Na semana entre a “Proclamação” de Truman e a bomba de Hiroshima, já um gigantesco bombardeio de Tóquio, decidido pelos mesmos critérios, em uma só noite fizera 90 mil mortos – na maior parte, crianças, mulheres e idosos. Mais do que os 80 mil mortos imediatos da bomba-A em Hiroshima -na grande maioria, de crianças, mulheres e idosos. Três dias depois de Hiroshima, a segunda bomba-A fez 75 mil mortos imediatos em Nagasaki -na maior parte, crianças, mulheres e idosos. Um resultado insatisfatório: a configuração do terreno não permitiu que os efeitos da bomba fossem tão devastadores como previsto. 

Na Europa não fora diferente. Seis meses antes de Hiroshima, por exemplo, em uma só noite, a de 13 de fevereiro de 45, os ingleses destruíram Dresden e aniquilaram sua população -na maioria, crianças, mulheres e idosos. Hamburgo foi bombardeada durante cinco dias seguidos, por ingleses à noite e americanos de dia, até que em 25/7/43 era uma vastidão de destroços habitados por 42 mil cadáveres -na maioria, de crianças, mulheres e idosos. De Colônia, só restou de pé a sua catedral, a mais famosa da Alemanha. Integrante da equipe que pesquisou os efeitos dos chamados bombardeios estratégicos de americanos e ingleses na Europa, John Kenneth Galbraith revelou o que os arquivos oficiais não deixaram passar à história consagrada da Segunda Guerra: a indústria bélica alemã foi prejudicada por falta de matérias-primas, mas não foi atingida pelos bombardeios diuturnos de americanos e ingleses, que foram despejados sobre as populações civis. 

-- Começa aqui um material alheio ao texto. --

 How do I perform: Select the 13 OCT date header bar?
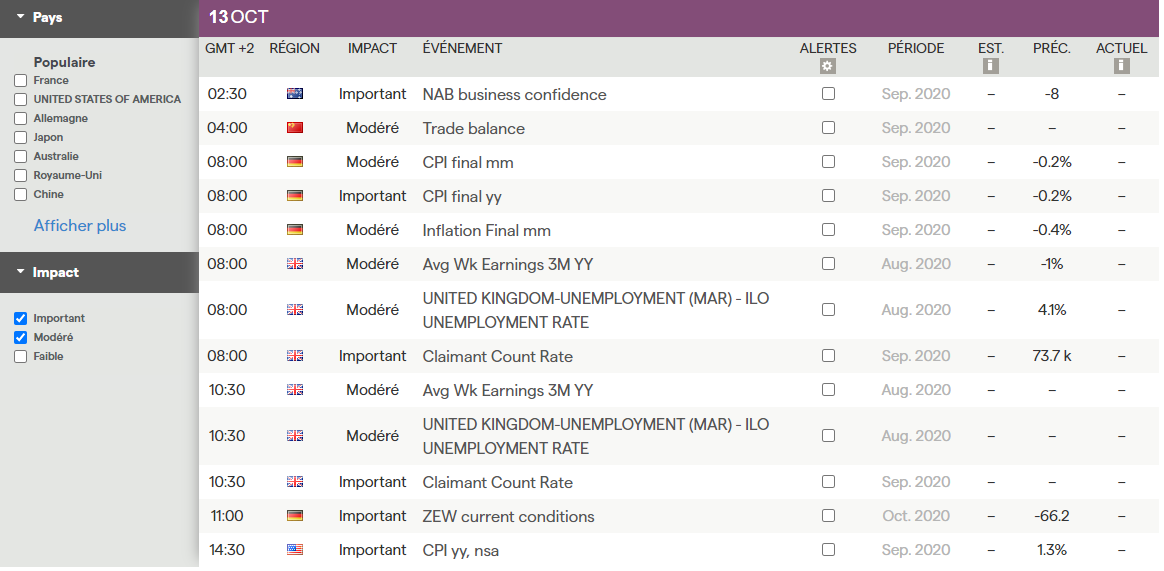coord(678,18)
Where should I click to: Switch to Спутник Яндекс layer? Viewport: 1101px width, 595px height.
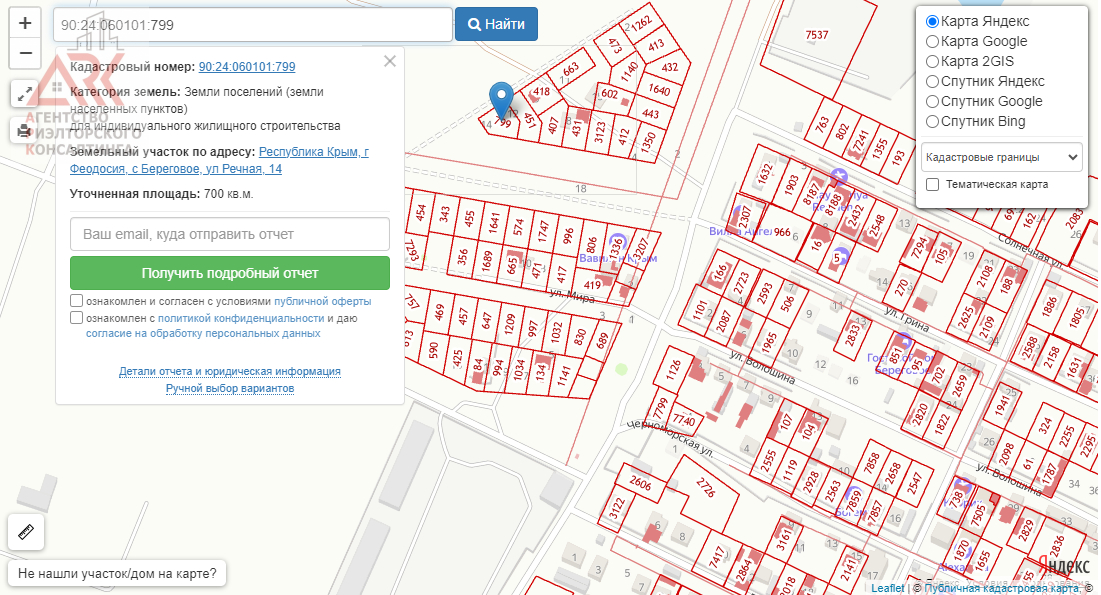(933, 81)
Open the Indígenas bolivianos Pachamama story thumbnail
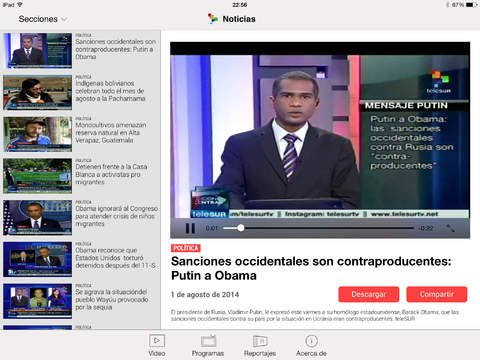Screen dimensions: 480x360 tap(38, 92)
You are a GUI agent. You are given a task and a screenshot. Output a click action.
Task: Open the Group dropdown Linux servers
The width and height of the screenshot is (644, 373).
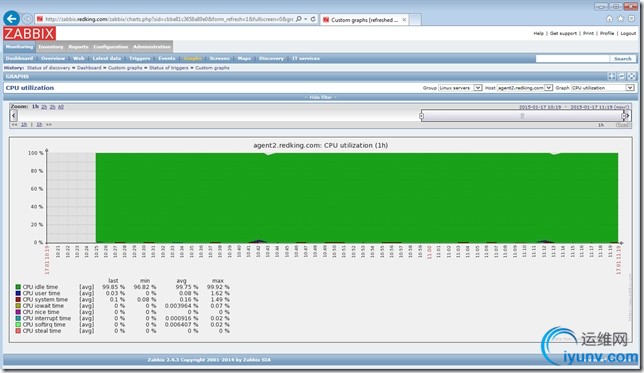pyautogui.click(x=460, y=88)
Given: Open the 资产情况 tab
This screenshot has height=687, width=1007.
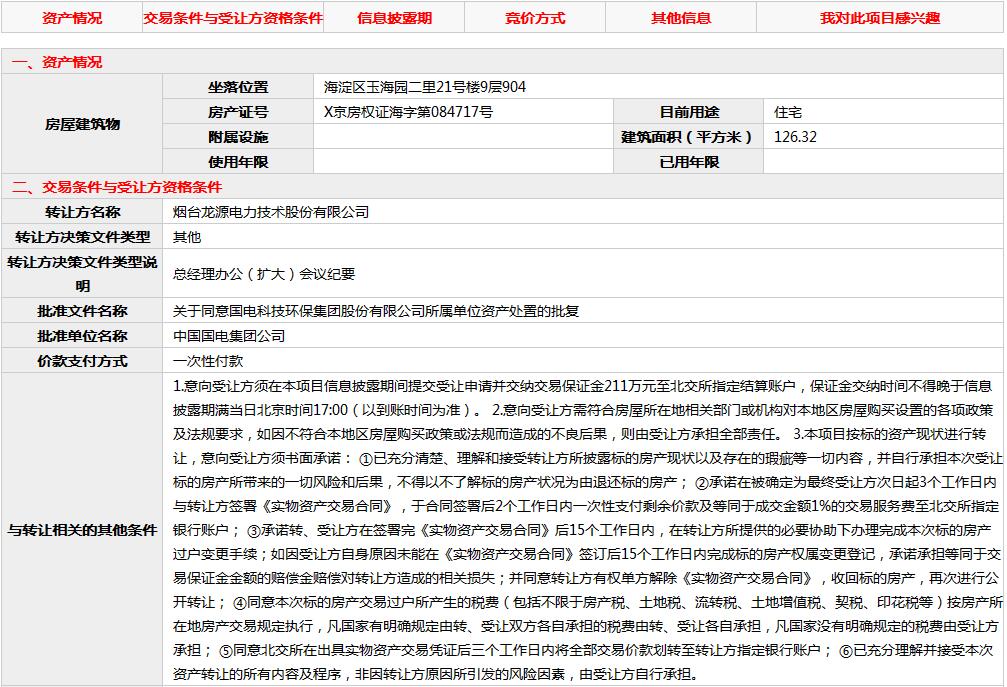Looking at the screenshot, I should 71,18.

O critério que lançou as bombas atômicas sobre Hiroshima e Nagasaki, e com bombardeios convencionais dizimou populações civis na Europa e na Ásia, é exatamente o critério do terrorismo. Os alemães o iniciaram, com os bombardeios a cidade inglesas, primeiro por aviões e, depois, pela bomba-voadora que tinha a finalidade estrita de aterrorizar a população. Americanos e ingleses desenvolveram a aplicação do critério. A bomba atômica veio a ser um avanço nos métodos da criação de terror. E Hiroshima é um símbolo do grande terrorismo, que é obra de chefes de Estado e oficiais-generais. 

Harry Truman recebeu por telefone especial a notícia da mensagem, tão simples, transmitida à base de Tinian do céu de Hiroshima, pelo comandante do bombardeiro: “Vi a cidade, está destruída”. Harry Truman retomou o seu jantar.